═══ Quoted passage ═══
Christmas customs around the world |
Not every country celebrates Christmas, and even those that do don’t always agree on the date. Some, like Holland, have it on December 5, St Nicholas Day, and many Orthodox Christians celebrate Epiphany on January 6th. New Year varies too. In some Orthodox countries, it’s January 14, Chinese Lunar New Year moves according to the lunar cycle, anywhere between late January and mid-February, and while most Western countries usually ring in the new year on January 1st, at midnight, Israel’s New Year is in September. One thing is common, though. People, the world over, enjoy these occasions and love to gather with friends and family. Food, fun and games, fireworks, gifts, more food – that’s the common theme. So let’s have a look at how our world’s neighbours are planning to celebrate:
Australia Date: December 25th Christmas greeting: Merry Christmas Foods: varies from tradition hot dinner (lunch) of turkey, ham and Christmas pudding to seafood platters and barbecues. Drink: wine, beer, sparkling wine Customs: Some attend church, including midnight mass on Dec 24th. Picnics and family gatherings.
Bahamas Date: December 25 Christmas greeting: Merry Christmas Foods: Lobster salad or smoked salmon, ham, turkey with stuffing and baked fish. Desserts usually guava duff (steamed pudding), German chocolate cake, mince pies, Italian panettone; Christmas pudding, black cake. Boxing Day it is traditional to have boil fish or stew fish with johnny cake and grits. Drinks: ginger beer, sorrel, mauby, sweet potato fly. Customs: Junkanoo parades – costumes, dancing and music.
Colombia Date: December 25, beginning on December 7, Día de las Velitas, or Day of the Candles. Christmas greeting: Feliz Navidad y Próspero Año Nuevo Foods: Buñuelos (like a doughnut), manjar blanco (blancmange), hojuelas (fried crisps) and sweet bread filled with fruits like raisins and raspberries. Drinks: rum and Aguardiente, an anise drink Customs: Houses and streets are decorated with candles and paper lanterns. Misa de Gallo (Rooster's Mass) is on Christmas Eve at midnight, then people open presents and parties are held until sunrise on Christmas Day.
Finland Date: December 25 Christmas greeting: Hyvaa joulua Foods: Christmas ham, roast suckling pig, turkey, boiled codfish, pickled herring and vegetables, prune jam pastries, plum or mixed fruit soup, rice porridge with cinnamon, sugar and cold milk. Drinks: hot cider, glogg (mulled wine) Customs: Candles are lit on the Christmas tree, which is traditionally decorated using apples and other fruits, candies, paper flags, cotton and tinsel. Christmas dinner or joulupöytä, which is usually served between 5pm and 7pm on Christmas Eve, or traditionally with the appearance of the first star in the sky.
═══ Data segment ═══
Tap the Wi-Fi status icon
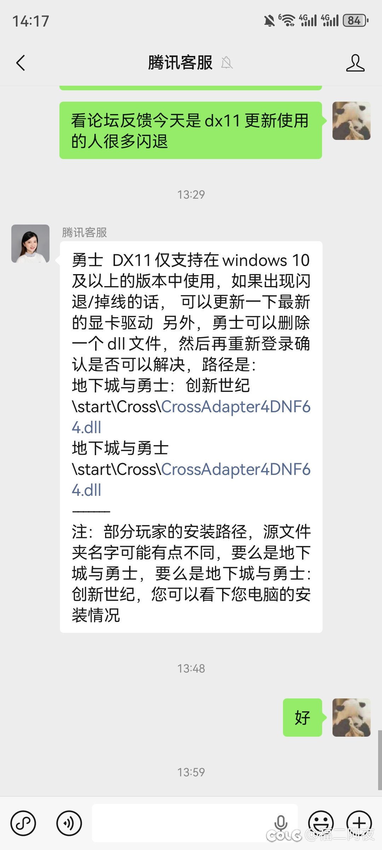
═══
◆ **Task description**
From the Christmas customs text, write out word for word the part that opens with the words containing "Finland Date: December" and closes with "in the sky.".

◆ **Finished answer**
Finland Date: December 25 Christmas greeting: Hyvaa joulua Foods: Christmas ham, roast suckling pig, turkey, boiled codfish, pickled herring and vegetables, prune jam pastries, plum or mixed fruit soup, rice porridge with cinnamon, sugar and cold milk. Drinks: hot cider, glogg (mulled wine) Customs: Candles are lit on the Christmas tree, which is traditionally decorated using apples and other fruits, candies, paper flags, cotton and tinsel. Christmas dinner or joulupöytä, which is usually served between 5pm and 7pm on Christmas Eve, or traditionally with the appearance of the first star in the sky.